Went to a good conference today called Sport and the City, with a horse racing focus. I’m a City kid, so not really acquainted with the horse racing world at all, but the principles of good marketing and commercialisation of rights in horse racing are sport- (and indeed sector-) neutral. My thoughts from the day:
First past the post:
The big pot of prize money goes to Raymond van Niekerk, Global Marketing Director for Investec. He wins this on the basis of being a telling it like it is guy when it comes to sponsorship and, in my experience, he’s spot on. Here’s what he said:
Sponsorship is about exposure, association, leverage, relationships and who your brand bedfellows are – and “if it didn’t happen on TV, it didn’t happen”
Sponsorship is a “play about status, about what you don’t get with advertising”
Be aware of limitations of sponsorship though – if you have a complex product/brand set, it will not communicate that depth
The thing that rang true from my perspective was on the contract side, about needing to control your own destiny – but with the recognition that it’s still the start of the journey, so you can’t get to signature hating eachother! And that’s the point really, isn’t it – it’s not a widget supply deal, it’s a partnership, a marriage, a whatever. It’s about trust and having a good feel about who you’re working with. And when that trust slips up, make sure you have the mechanisms to swoop in and deliver.

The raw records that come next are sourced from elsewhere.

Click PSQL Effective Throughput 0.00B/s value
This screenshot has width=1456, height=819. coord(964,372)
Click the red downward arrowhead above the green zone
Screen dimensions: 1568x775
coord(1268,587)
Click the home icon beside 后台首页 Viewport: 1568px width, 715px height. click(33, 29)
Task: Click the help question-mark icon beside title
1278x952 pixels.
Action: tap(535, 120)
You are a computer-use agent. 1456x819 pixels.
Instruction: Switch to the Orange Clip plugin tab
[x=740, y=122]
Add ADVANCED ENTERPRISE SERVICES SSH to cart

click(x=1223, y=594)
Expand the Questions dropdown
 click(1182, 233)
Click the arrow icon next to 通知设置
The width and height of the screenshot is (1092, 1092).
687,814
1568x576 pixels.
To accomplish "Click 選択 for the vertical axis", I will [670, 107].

Big thanks to Raymond for telling it like it is – oh, and for saying he didn’t hate *all* lawyers.
Other notable runners and riders:
Simon Bazalgette of the Jockey Club and Stephen Michael of Ascot Racecourse gave us a really stunning view of the modern horse racing world and the wealth of commercialisation opportunities there were there for brands. Really, if you hadn’t looked at the horse racing sector before, now might be the time.
Richard Fitzgerald of Racing UK/RMG allowed us some very real insights into how technology and consumer marketing and conversion really work, by showcasing the William Hill app. Quite remarkable.